The first part was a longish and dullish framing device by the supposed editor of Humbert Humbert's manuscript. Then it leapt to Jeremy Irons as Humbert Humbert describing him and Lolita shifting from squalid hotel to foetid motel in search of a nameless fugitive and an illegal good-time before changing gears again to talk about HH receving the gift of a box to hold his chess pieces.

It was fascinating stuff but I did wonder why the story lurched about so much. I mean, I like taking a chain-saw to traditional narrative structure as much as the next guy but I was surprised at how it slid imperceptibly from one thing to another without any particular logic that I could discern.

That's when I noticed my ipod was on "shuffle album".

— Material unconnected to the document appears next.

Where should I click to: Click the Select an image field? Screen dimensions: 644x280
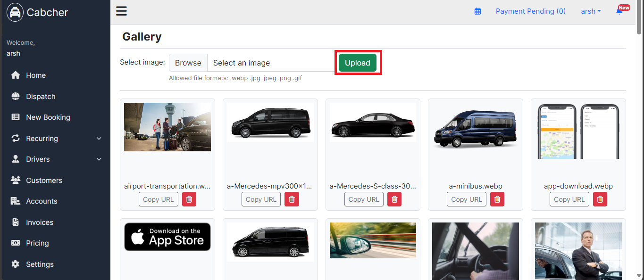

On the way home I'm going to slavishly adhere to convention and listen to it in the "correct" "order". Sometimes, the dominant paradigm is dominant for a reason.

Monday, March 2, 2009

I am the last person left on earth with integrity and even I regard myself as fundamentally compromised

It's not like I'm stalking Hazel Blackberry's blog. Or if it is, it's nothing that would stand up in court.

But... I read this post:

http://liedown.blogspot.com/2009/02/i-cant-play-your-interviews-cant-hear.html

which features this exchange:

"Here's some music you probably won't like," I told New Girl.

"Who's this singer?"

"Bob Mould. Formerly of Husker Du."

"Formerly of the Planet Zark! When you talk about music I can't understand a word you're saying."

She listens to a lot of Kanye.

Before I got to the end of that, I had a thought (and yes it must have been a very quick thought): "formerly of the Planet Zark"? The Planet Zark? Is that some ultra-cool pre-Husker Du (I don't know how to do the umlauts, I'm sorry) vehicle for Bob Mould?


Husker Du? Bob Mould totally sold out when he joined those hacks after Planet Zark impoded during their first gig on a Tuesday night at an abandoned High School in western Kentucky. You haven't lived unless you've read the unpublished review of the unpublished cassingle (of which all copies were destroyed when the only copy ever made was accidentally left too close to a four-slice toaster.)

But no. My quick thought was quickly silenced by the brutality of the next lines. The truth is hard and cold. Not unlike an empty thermos flask.